→ **課題一覧**
- A) 部門間連携の事例の文章によると、機械製造業F社の従業員数はおよそ何名ですか。
- B) 部門間連携の事例の文章を、最後の一文の後から再開して続きを書いてください。

→ **本文抜粋**

☆ ☆ ☆

事例6:管理職同士が部門を超えて会社の方向性を検討

機械製造業F社(従業員数約150名)では、部門間のコミュニケーションが長年の課題でした。F社の組織構成は、製品分野別に4つの部門から構成されていますが、業務内容が大きく異なるため、部門ごとに〝まったく文化の異なるものづくり”を行っているという実態がありました。入社以来、他部門の社員とまったく交流がないというのが普通の状態でした。

こうした状態を打破する第一歩として、F社では外部から専門の講師・ファシリテーターを招き、管理職向けの研修・ワークショップを実施しました。研修・ワークショップを通じて、異なる部門の管理職同士が交流を持ち、つながるようになりました。その結果、管理職同士が部門を超えて会社の方向性を検討したり、部門間で協働して仕事を進めるケースも誕生しました。

また、ワークショップでは管理職たちが知的資産経営報告書の作成に取り組みました。具体的には、財務諸表などには表れない会社の強みを資産として明らかにするものです。各部門の視点から、自社の強みを棚卸しし、それを集約・共有することで、今まであまり知られていなかった会社の魅力や強みが続々と再発見されました。この取り組みは係長向けにも実施され、次々と〝全国レベル”の自社の実力が判明し、「地方の小さな会社だと思っていたけど、実は、結構すごいじゃないか」との声が従業員の間で聞かれるようになりました。各部門の持つ強みを全社的に共有することが、自社への誇りを高め、社員一人ひとりの意識を高めました。

事例7:ピアボーナスの導入による部門間の協力促進

企業向けサービス業のG社では、部門間の協力促進のためにピアボーナスの制度を導入しています。ピアボーナスとは、従業員同士が送り合う 良い行動への感謝・称賛および少額のインセンティブの仕組みです。具体的にはスマートフォン・アプリを用いて、自分の業務に貢献・協力してくれた他の社員に感謝・称賛のメッセージ・拍手や、少額の成果給を送るものです。ただし、経済的対価の獲得が目的とならないように1回に送る成果給の金額は少額に抑えられています。ピアボーナス導入の結果、G社では感謝の言葉を通して、部門同士の互いへのリスペクトが高まり、部門間協力が促進されるようになりました。

☆ ☆ ☆

→ **データセット**
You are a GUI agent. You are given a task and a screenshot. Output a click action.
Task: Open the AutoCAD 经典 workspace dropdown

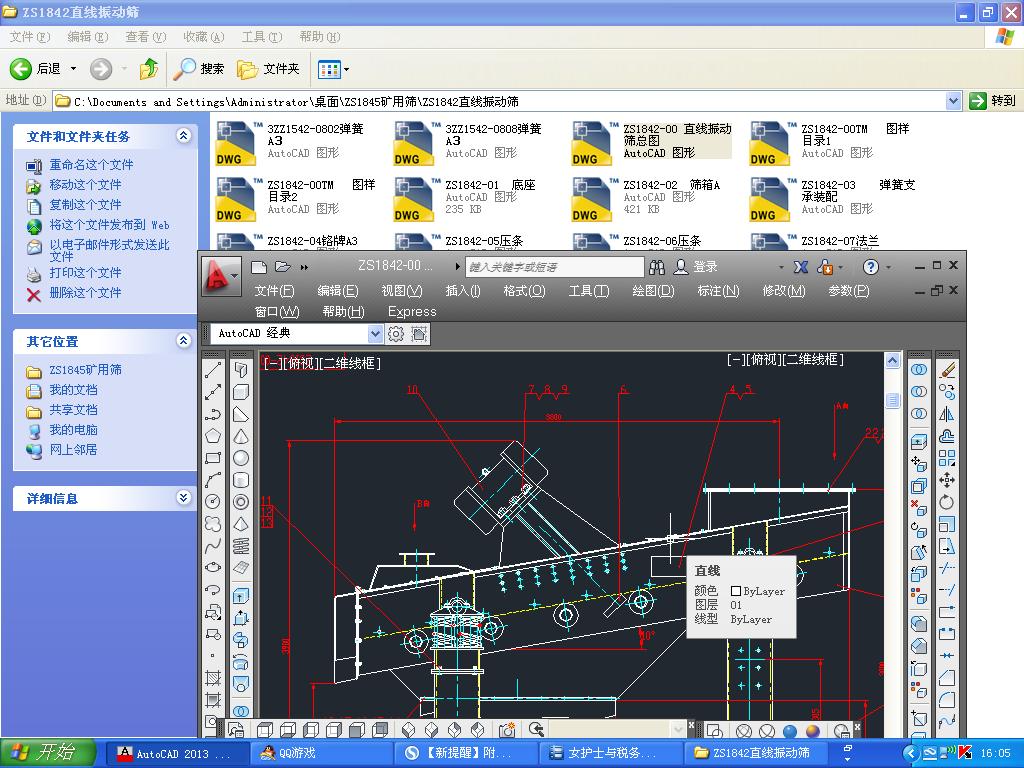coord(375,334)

☆ ☆ ☆

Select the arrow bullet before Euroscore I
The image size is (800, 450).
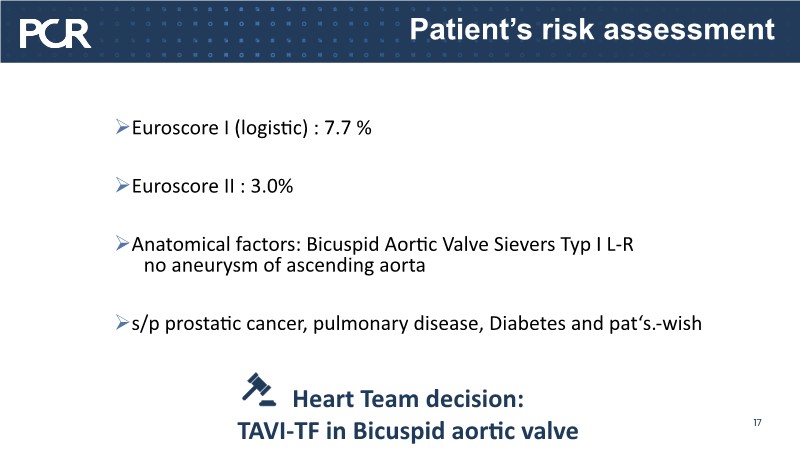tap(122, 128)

☆ ☆ ☆

→ **回答**
- A) 約150名です。

- B)
2.「ステージ3:部門横断的なコラボレーション」事例

部門間連携をさらに推し進めると、部門横断的なコラボレーションを活かした組織運営が可能となります。さらに部門別の縦割り組織を廃止し、全従業員が経営参加するフラット型の組織運営を選択する企業も現われています。

部門横断的なコラボレーションの事例を紹介します。

事例8:自発的に他部署へ応援に入る風土を醸成

H社(従業員数約30名)は作業用器具の製造・販売を行っています。H社組織は製造、物流、営業、総務、事務、広報の部門から構成されていますが、多くの社員がメインの所属に加え、他部門も兼任しています。そして、各部門の週単位の業務状況が全社員に共有され、応援が必要な部門があれば、計画的かつ自発的に応援に入る風土が醸成されています。

また、F社では部門横断的な活動として、全社員参加の社内委員会があります。3S(整理・整頓・清掃)活動を推進する委員会、顧客対応の向上を検討する委員会、社員間の交流や社内イベントを担当する委員会があり、社員はいずれかの委員会に属してします。部署横断的にメンバーで構成される社内委員会の活動によって、各社員に積極的に他部門を知ろうとする姿勢が生まれました。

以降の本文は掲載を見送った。